The crisis followed on the heels of a warning last October 30 by all the Principals of the Cree School Board to Grand Chief Matthew Mukash and the Grand Council about the startling increase in drug and alcohol abuse among the youth of all nine communities.
“On a daily basis, we have to deal with these problems including: suspending students involved, meeting with parents, reporting these incidents to the Police, to Social Services and Youth Protection,” the Principals wrote.
“The types of substances abused include: hard drugs including Crystal Meth, alcohol, gas/propane, liquid paper, etc. It is a fact that more and more young children are getting caught in these addictions, some as young as 8 years old.”
The Principals recommended community curfews, prevention programs, help lines, and more recreational opportunities, among others, to help curb the epidemic of substance abuse. This will be a topic in a meeting in Mistissini on January 15.
In their letter, the Mistissini clinic doctors said children are inheriting this behaviour from parents and other family members.
“The use of drugs and alcohol by many people is an extremely large, widespread problem in the community,” the doctors wrote. “People initially turn to alcohol or drugs to hide emotional pain and mental stress in their lives but it quickly spirals out of control. People who are drunk or high get involved in fights that require police intervention and can end up with them being jailed. People get hurt, and serious cases are transferred out of the community.
“Husbands and wives argue over alcohol and drugs, and it can result in conjugal violence. Children see this every day. They may be neglected because their parents are high or drunk. These are the same kids that then go to school hungry. They are often angry and they take it out on other kids at school. This is one of the sources of bullying in the community. If we do not change, the children will continue to carry on this cycle of self-damage. Intervention is needed to break this cycle,” they continued.

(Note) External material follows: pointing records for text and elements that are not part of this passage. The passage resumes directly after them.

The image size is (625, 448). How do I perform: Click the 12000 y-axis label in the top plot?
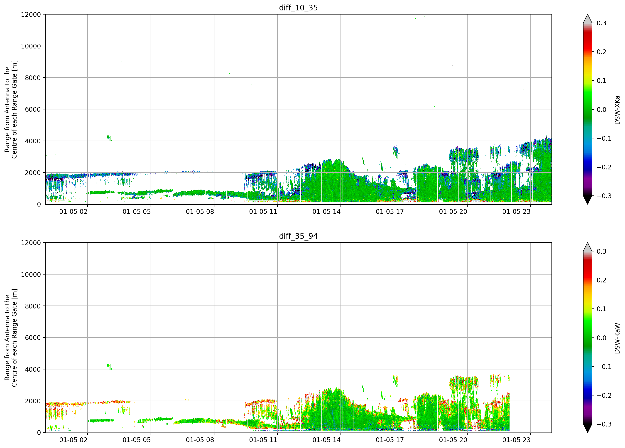31,15
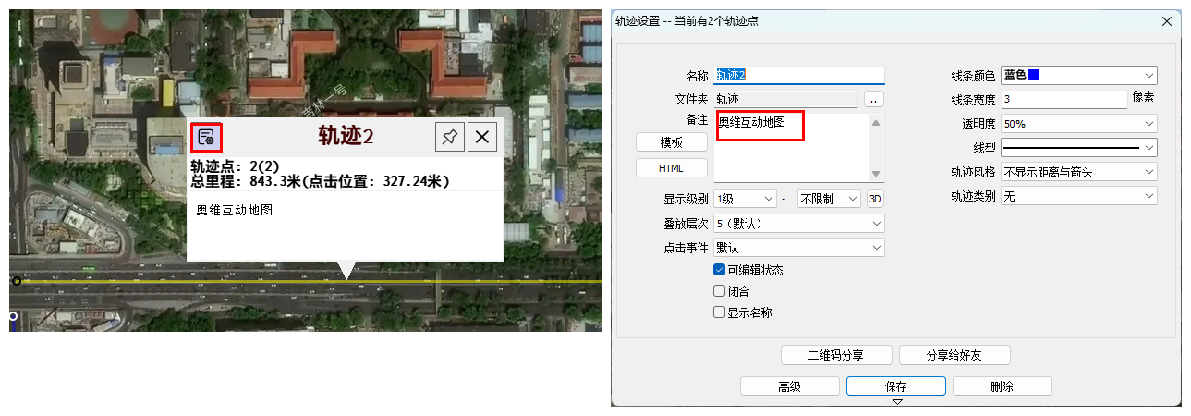Click into the 线条宽度 input field
The image size is (1191, 416).
tap(1063, 99)
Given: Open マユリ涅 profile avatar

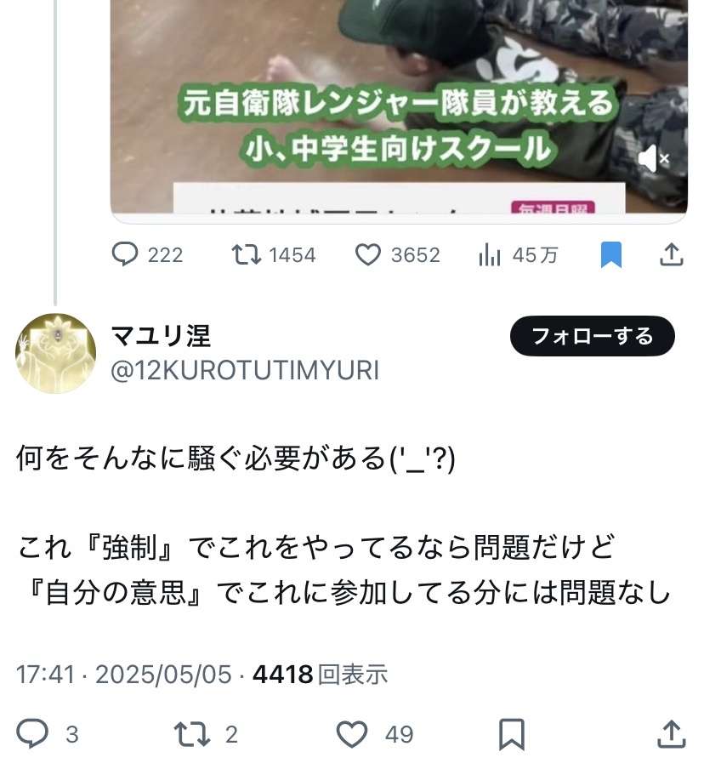Looking at the screenshot, I should click(x=55, y=353).
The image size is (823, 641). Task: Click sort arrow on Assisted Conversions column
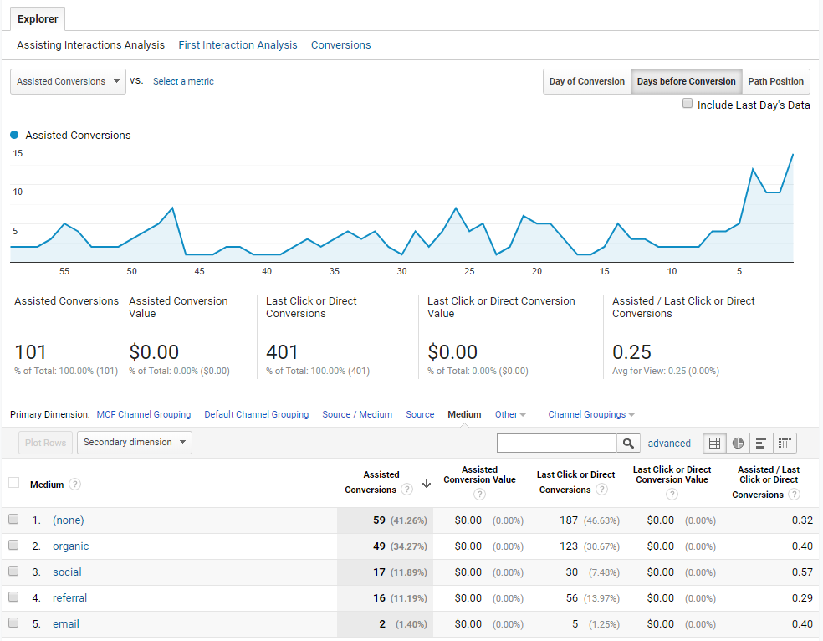pyautogui.click(x=427, y=484)
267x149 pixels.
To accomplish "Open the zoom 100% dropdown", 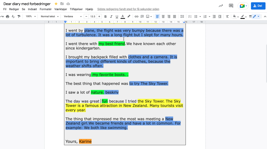I will click(x=31, y=16).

The doctors stated that the majority of the cases they deal with are in some way related to mental health. “We see it as suicide attempts, depression, anxiety, sexual abuse, conjugal violence, physical and emotional abuse, substance abuse and child neglect.”
They pointed out that though the suicide rates are the same as the rest of Quebec, suicide attempts are eight times higher. Suicide attempts are a cry for help the doctors said.
As with the Band Council the doctors point out a need for professional help on a regular basis.
The doctors feel that Mistissini can be a leader for other communities who may be dealing with similar problems.
“The issues brought up by this case have been simmering for a long time. They are worsening rather than improving. We can make a great difference by focusing our efforts together on this issue. We can greatly improve the lives of people in the community by offering them support at the individual and family level in a consistent and long-term way. This is really to improve the lives of the children. It started with the cry for help by a child. Let us heed this voice. They are the future, let’s do it for them.”